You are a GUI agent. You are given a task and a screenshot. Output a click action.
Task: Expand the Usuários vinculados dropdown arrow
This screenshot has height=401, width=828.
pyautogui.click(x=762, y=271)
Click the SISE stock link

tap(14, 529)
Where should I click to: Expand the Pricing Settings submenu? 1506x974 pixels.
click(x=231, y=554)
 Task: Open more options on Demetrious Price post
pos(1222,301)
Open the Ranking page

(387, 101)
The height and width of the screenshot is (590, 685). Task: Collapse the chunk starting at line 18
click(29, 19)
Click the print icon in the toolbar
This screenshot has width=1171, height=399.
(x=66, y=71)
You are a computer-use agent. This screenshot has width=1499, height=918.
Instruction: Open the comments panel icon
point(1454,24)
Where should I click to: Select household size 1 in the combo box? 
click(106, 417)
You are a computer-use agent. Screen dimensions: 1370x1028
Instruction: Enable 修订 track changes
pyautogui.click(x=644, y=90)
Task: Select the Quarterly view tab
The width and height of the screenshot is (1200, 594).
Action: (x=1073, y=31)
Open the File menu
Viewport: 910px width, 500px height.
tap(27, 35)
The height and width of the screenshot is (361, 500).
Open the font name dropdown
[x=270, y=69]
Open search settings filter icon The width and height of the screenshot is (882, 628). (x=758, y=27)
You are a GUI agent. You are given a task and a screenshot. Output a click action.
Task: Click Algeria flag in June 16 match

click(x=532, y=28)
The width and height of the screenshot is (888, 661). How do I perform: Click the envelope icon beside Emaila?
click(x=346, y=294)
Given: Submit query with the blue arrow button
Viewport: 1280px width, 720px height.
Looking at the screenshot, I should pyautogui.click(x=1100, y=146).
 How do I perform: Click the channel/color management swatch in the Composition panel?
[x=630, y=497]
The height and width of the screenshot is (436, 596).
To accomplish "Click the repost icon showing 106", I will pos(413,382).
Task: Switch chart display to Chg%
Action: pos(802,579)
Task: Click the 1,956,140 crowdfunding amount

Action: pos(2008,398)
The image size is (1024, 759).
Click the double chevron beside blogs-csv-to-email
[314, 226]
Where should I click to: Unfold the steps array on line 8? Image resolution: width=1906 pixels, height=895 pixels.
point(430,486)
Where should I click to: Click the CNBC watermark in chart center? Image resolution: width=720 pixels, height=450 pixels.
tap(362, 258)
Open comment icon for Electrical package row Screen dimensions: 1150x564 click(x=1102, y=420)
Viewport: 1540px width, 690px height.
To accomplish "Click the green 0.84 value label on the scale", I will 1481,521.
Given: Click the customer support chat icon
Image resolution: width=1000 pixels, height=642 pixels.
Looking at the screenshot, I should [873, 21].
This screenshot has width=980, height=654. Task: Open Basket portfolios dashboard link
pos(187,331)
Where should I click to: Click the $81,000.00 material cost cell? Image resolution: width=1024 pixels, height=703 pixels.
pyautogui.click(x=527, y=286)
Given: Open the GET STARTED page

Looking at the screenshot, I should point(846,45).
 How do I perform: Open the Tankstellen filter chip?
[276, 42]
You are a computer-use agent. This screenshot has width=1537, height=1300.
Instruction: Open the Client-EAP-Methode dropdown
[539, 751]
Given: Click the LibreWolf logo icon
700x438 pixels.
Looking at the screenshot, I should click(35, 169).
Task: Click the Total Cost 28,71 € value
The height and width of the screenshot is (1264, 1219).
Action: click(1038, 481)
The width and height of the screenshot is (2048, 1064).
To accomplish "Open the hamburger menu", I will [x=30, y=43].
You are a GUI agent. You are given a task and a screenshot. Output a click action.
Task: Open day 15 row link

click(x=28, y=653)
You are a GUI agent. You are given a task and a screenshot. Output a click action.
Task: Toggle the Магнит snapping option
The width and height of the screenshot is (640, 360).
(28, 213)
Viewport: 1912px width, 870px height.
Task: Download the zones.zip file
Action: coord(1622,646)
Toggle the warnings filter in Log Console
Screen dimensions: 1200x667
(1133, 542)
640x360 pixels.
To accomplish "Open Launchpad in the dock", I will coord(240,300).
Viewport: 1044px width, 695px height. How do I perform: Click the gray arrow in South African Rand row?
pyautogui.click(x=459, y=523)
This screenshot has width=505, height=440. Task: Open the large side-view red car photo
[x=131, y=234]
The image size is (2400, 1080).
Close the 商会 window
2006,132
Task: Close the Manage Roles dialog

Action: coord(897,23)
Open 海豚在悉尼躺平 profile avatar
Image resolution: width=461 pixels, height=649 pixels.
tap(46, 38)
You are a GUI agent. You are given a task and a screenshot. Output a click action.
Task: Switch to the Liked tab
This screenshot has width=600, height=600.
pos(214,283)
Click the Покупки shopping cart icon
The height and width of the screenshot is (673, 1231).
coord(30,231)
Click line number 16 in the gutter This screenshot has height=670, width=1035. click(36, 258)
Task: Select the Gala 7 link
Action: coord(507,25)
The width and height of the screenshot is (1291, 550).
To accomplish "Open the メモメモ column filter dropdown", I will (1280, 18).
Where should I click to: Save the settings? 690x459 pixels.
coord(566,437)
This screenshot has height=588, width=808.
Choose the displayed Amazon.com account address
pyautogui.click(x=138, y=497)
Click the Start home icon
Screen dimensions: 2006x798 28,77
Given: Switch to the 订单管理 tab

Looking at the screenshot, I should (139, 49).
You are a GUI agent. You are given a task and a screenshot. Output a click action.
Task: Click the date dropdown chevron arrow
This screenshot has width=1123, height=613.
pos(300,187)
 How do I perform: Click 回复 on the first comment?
☆ ☆ ☆ ☆ ☆ ☆ ☆
**What you should do**
Which lines in the records above contain the word "computer"? Copy each one.

**Problem solution**
You are a computer-use agent. This screenshot has width=1499, height=918.
You are a computer-use agent. Screen dimensions: 1370x1028
You are a computer-use agent. This screenshot has width=1537, height=1300.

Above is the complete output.